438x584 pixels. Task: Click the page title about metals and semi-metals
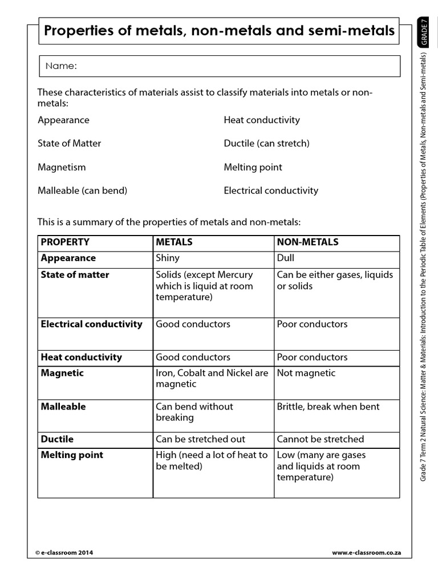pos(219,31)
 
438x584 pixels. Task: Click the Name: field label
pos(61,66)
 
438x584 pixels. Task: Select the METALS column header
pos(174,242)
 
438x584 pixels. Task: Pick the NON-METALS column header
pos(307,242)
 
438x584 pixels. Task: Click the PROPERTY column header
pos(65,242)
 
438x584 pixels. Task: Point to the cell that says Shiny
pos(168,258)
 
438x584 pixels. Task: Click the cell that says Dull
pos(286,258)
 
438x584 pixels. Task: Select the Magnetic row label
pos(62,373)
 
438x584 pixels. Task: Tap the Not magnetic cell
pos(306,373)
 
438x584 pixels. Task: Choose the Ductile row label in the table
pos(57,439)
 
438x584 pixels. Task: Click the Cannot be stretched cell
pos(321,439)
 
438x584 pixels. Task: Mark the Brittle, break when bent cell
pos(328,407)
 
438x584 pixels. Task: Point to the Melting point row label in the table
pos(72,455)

> [Requirements]: Lay out every line of the items above as a Markdown table with two columns: Row for the row number and Line for the line itself. Skip blank lines and leave out the pictures.

> [Exercise answer]:
| Row | Line |
|---|---|
| 1 | 438x584 pixels. Task: Click the page title about metals and semi-metals |
| 2 | pos(219,31) |
| 3 | 438x584 pixels. Task: Click the Name: field label |
| 4 | pos(61,66) |
| 5 | 438x584 pixels. Task: Select the METALS column header |
| 6 | pos(174,242) |
| 7 | 438x584 pixels. Task: Pick the NON-METALS column header |
| 8 | pos(307,242) |
| 9 | 438x584 pixels. Task: Click the PROPERTY column header |
| 10 | pos(65,242) |
| 11 | 438x584 pixels. Task: Point to the cell that says Shiny |
| 12 | pos(168,258) |
| 13 | 438x584 pixels. Task: Click the cell that says Dull |
| 14 | pos(286,258) |
| 15 | 438x584 pixels. Task: Select the Magnetic row label |
| 16 | pos(62,373) |
| 17 | 438x584 pixels. Task: Tap the Not magnetic cell |
| 18 | pos(306,373) |
| 19 | 438x584 pixels. Task: Choose the Ductile row label in the table |
| 20 | pos(57,439) |
| 21 | 438x584 pixels. Task: Click the Cannot be stretched cell |
| 22 | pos(321,439) |
| 23 | 438x584 pixels. Task: Mark the Brittle, break when bent cell |
| 24 | pos(328,407) |
| 25 | 438x584 pixels. Task: Point to the Melting point row label in the table |
| 26 | pos(72,455) |